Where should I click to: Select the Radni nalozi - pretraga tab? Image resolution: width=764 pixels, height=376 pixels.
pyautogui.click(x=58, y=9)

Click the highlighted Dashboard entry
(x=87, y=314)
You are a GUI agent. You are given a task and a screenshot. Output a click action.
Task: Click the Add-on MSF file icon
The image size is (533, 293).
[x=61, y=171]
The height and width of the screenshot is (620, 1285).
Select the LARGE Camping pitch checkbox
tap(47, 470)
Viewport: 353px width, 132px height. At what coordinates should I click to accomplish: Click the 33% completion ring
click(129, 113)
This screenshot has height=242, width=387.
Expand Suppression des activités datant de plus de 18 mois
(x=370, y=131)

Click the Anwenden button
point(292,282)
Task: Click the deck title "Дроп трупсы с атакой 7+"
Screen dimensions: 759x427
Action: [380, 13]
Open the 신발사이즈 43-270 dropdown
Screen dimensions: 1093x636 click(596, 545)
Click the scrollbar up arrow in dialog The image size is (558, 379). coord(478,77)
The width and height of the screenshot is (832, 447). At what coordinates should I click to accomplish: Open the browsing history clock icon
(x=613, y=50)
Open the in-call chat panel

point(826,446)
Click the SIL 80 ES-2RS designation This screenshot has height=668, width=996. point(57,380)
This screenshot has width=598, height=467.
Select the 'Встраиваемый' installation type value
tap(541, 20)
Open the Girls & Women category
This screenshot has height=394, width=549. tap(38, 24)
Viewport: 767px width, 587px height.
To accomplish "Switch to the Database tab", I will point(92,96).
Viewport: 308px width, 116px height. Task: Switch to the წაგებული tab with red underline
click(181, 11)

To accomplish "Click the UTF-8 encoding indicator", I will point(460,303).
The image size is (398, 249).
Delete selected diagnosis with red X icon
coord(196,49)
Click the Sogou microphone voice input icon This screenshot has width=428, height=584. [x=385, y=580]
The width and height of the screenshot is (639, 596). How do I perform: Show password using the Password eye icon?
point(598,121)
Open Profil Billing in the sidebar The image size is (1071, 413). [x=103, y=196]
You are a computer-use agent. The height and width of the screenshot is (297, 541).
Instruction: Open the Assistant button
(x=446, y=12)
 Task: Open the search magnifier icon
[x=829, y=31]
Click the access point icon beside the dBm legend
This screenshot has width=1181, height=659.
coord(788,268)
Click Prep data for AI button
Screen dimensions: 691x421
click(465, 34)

▶ _DIRECTIONS FOR THIS TASK_
Copy every line of the entries above in which "will" occurs.

▶ _SOLUTION_
To accomplish "Switch to the Database tab", I will point(92,96).
To accomplish "Click the UTF-8 encoding indicator", I will point(460,303).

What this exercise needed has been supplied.